As I have mentioned before, I study literature, and part of that is drama. Plays are interesting in a sense since what we read on paper is never the whole story. The “whole story” only begin emerging when the play is produced and presented to an audience. This, in a way, seems quite obvious. You need a stage, actors, and an audience for a play to reveal its full meaning. Having read a play by Claude Gauvreau, and seen another one of his plays, this becomes blindingly obvious: a play’s meaning is hidden in the actors’ performance. Or at least it seems to be that simple. In fact, the play being a collaborative work, its meaning is created by the way the actors portray a character, the way the director envisions the play, the way the author wrote it, and finally, the way the audience reacts.

When looking at my writing, I often comment that I have one or two readers, and while it might seem funny, this is what I believe.
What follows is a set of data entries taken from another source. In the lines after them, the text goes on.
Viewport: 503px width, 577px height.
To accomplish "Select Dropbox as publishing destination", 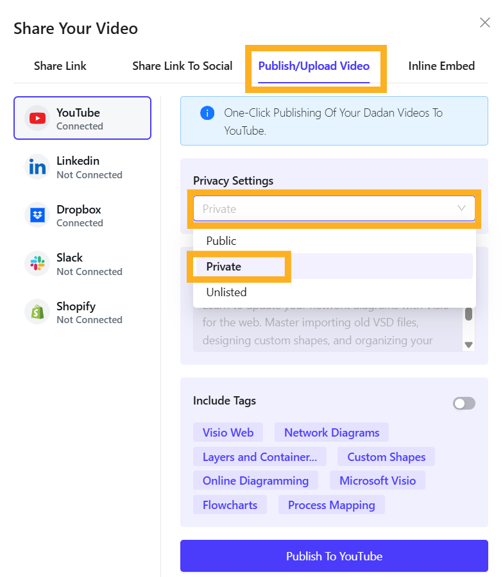I will (37, 215).
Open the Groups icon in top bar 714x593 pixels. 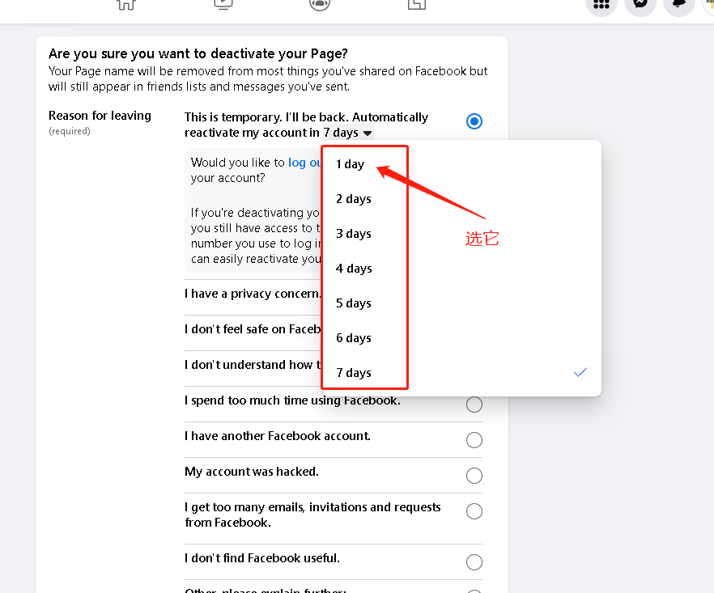(x=320, y=3)
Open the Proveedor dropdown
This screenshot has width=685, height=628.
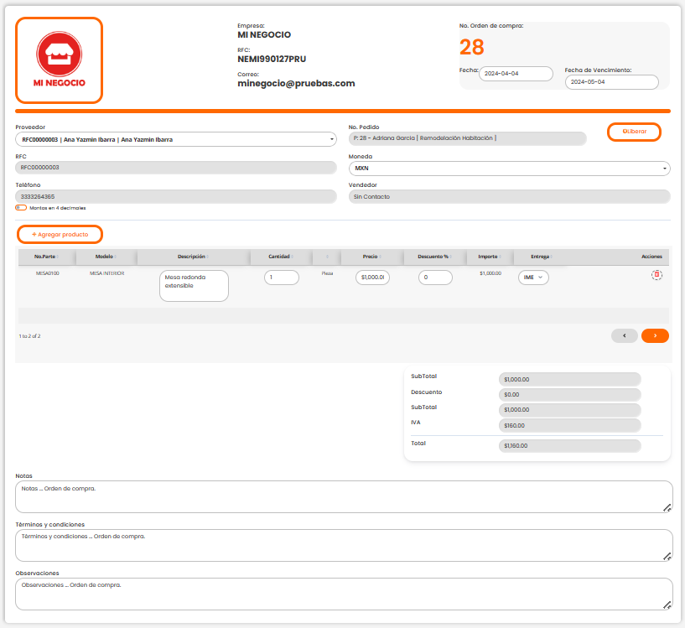tap(175, 139)
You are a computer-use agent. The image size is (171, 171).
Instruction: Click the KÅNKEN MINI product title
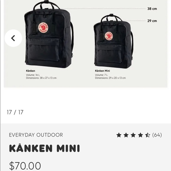click(45, 148)
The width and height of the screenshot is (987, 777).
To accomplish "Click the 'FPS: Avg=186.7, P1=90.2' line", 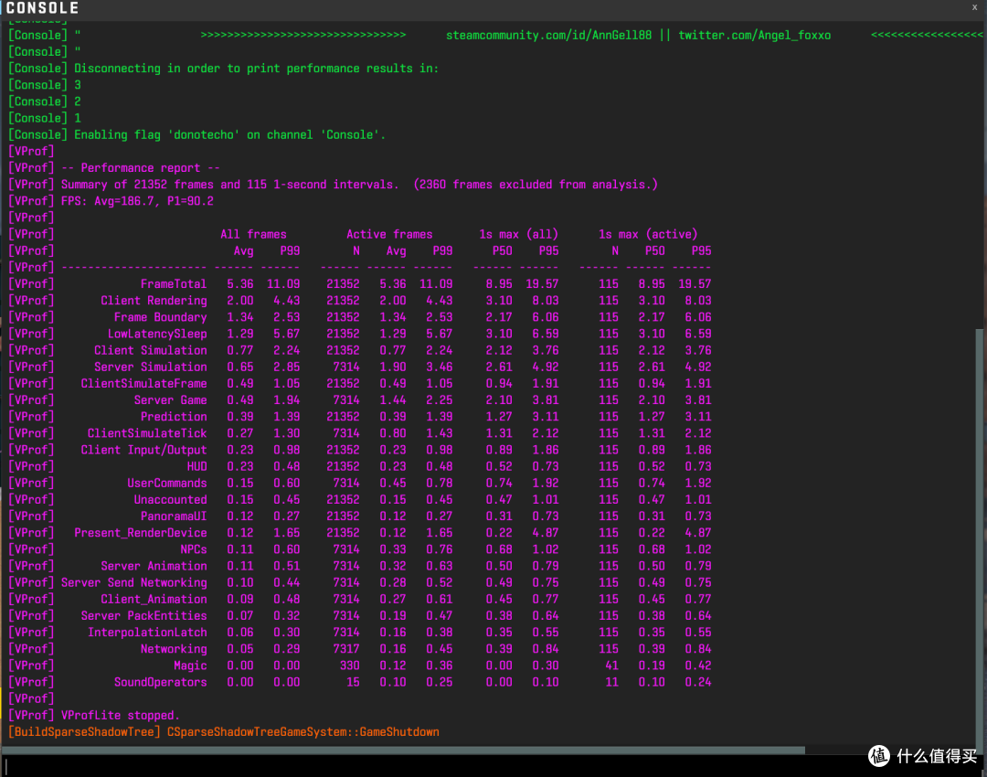I will 137,201.
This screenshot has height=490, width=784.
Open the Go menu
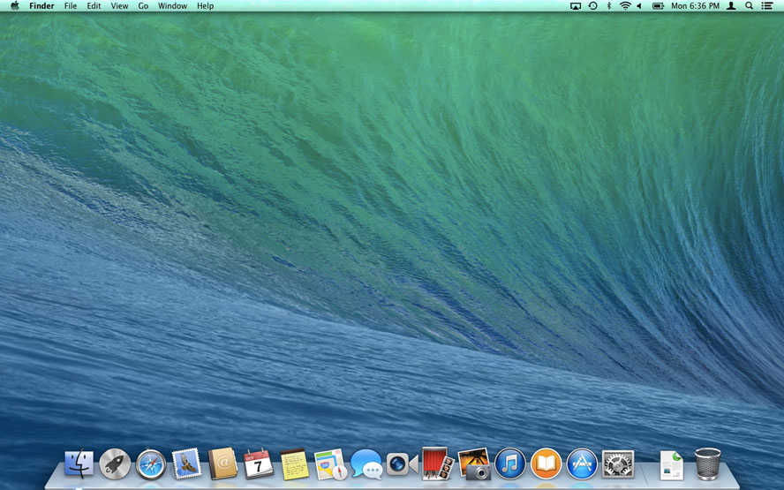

I am writing these stories and text for the people I pretty much remind that I have a blog. Truth is, without readers these words can’t really have any meaning. I can’t force people to read this. (I can try, but I would lose friends fast.) All I can do really is hope that I get good enough that some of you will mention this to your friends and so on.

So, why do I need an audience?

First of all, I would like more reactions. I am not writing this for the sole purpose of being entertaining. I want to help refine and define my approach as a writer. I can achieve that through feedback, feedback I can only get if people read this. But I can’t really go spamming my link everywhere, because I still don’t feel confident enough in my “craft” to share it with complete strangers.

I guess it’s another case of this ambivalence I always have. I want to get better, an audience would help me, but I don’t feel good enough to have an audience. I can’t really get out of this.